Q: Was going to prison a relief in a way? I've heard people say that they welcome finally reaching bottom.

A: Yes, it certainly was. Reaching my bottom, being sent to prison, was my wake-up call as well as a life-saving opportunity. Prison gave me a second chance on life. I was ready to face the consequences of my actions and move forward. I sobered up a couple of years before going into prison and I threw myself into recovery. I welcomed the time to do introspective work and redefine and refocus my life. Prison gave me the space to change the narrative of my legacy. I knew I was on the mend when I no longer felt the need to use substances.

Q: What's a huge myth about addiction you'd like to bust?

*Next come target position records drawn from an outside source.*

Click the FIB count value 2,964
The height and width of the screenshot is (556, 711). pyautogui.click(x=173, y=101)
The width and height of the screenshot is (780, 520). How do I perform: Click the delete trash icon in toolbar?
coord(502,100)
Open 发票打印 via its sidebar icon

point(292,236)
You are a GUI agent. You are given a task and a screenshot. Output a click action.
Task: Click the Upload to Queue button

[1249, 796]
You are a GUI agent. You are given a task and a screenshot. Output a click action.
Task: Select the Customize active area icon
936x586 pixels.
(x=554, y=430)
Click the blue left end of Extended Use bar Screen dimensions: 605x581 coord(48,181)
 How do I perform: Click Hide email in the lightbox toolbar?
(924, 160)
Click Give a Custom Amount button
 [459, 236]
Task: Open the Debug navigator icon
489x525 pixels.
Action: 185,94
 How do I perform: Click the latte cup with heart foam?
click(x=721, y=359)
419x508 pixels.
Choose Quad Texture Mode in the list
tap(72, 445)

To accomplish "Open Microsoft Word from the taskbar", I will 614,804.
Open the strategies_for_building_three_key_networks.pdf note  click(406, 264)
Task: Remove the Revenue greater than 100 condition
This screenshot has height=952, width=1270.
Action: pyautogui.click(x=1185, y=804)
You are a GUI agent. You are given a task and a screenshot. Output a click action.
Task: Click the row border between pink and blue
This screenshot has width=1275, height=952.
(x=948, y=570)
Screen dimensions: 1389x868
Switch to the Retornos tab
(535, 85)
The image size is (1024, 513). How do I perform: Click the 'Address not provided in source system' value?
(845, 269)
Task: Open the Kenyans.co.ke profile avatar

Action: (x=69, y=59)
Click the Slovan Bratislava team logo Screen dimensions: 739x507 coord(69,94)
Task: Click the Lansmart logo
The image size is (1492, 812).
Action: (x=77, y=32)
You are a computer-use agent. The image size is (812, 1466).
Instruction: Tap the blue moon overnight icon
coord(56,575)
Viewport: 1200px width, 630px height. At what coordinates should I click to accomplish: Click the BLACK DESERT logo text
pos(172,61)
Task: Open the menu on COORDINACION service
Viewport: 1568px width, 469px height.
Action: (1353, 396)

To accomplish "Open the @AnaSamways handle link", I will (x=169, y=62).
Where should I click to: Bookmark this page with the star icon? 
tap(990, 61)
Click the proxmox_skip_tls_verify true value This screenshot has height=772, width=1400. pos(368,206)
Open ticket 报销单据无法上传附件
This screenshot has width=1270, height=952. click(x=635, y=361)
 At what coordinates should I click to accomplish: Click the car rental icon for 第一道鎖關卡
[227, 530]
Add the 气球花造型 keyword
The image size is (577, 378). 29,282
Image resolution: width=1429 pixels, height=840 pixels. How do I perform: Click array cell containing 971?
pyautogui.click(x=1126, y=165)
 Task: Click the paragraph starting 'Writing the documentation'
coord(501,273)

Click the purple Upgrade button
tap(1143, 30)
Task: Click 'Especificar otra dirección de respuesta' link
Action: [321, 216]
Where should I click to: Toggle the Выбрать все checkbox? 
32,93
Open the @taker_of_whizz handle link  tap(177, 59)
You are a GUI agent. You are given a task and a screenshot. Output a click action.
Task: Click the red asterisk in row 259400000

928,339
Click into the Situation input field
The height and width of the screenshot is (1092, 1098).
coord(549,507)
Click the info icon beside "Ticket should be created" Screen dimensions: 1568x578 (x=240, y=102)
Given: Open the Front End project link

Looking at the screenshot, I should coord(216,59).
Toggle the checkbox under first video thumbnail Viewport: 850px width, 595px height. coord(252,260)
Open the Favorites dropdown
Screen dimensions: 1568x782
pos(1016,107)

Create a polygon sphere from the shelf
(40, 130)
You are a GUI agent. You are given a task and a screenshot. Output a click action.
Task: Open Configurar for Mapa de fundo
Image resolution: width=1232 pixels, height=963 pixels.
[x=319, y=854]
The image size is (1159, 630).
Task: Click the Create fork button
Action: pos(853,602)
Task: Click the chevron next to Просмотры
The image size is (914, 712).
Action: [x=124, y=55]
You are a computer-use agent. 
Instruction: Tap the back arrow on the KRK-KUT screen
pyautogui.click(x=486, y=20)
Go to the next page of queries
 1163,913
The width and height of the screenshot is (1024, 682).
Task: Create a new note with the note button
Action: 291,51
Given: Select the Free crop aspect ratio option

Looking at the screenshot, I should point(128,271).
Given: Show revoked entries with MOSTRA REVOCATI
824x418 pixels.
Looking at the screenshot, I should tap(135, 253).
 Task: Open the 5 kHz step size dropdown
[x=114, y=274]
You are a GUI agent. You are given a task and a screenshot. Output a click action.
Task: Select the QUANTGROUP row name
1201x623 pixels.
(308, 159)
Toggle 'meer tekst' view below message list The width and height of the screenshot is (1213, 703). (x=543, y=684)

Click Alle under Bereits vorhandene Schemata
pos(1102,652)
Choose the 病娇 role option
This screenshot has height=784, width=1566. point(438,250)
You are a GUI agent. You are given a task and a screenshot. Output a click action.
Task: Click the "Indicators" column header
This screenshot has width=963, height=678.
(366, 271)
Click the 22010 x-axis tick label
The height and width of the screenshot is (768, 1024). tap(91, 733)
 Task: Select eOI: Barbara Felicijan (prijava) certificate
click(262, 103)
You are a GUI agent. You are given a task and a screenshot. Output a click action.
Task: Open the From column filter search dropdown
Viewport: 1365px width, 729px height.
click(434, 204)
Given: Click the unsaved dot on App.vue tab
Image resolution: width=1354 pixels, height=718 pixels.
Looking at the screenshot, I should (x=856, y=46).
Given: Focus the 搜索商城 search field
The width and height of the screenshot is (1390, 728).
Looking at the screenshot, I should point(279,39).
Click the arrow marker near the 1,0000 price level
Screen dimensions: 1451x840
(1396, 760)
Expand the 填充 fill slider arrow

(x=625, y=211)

A: That treatment is widely available. Of the 21 million Americans who have some kind of substance use disorder, only 10% receive treatment, according to the National Survey on Drug Use and Health. That's not acceptable.

Q: How did your story end up on a soap opera?

A: The Centers for Disease Control and Prevention wanted to do an RX Awareness Campaign on the opioid epidemic. A respected recovery advocate in the Twin Cities recommended me ( to represent them in this campaign because they felt my message would resonate with others who were struggling with an opioid addiction. Then "The Bold and Beautiful" soap opera used my campaign ad in an episode dealing with opioid addiction.

Q: Who typically seeks you out for recovery coaching?

A: Addiction doesn't discriminate. My clients are professional athletes, musicians, C-suite executives, students and people who are homeless.

Q: You're now close to your ex-wife and two young adult daughters. How do you navigate those crucial relationships after addiction created separation?

A: I make them a priority. Not a day goes by that I don't talk to my kids at least once. There was a time that I disappointed all the people that were important to me. Now I focus each day on what I can do to make them proud.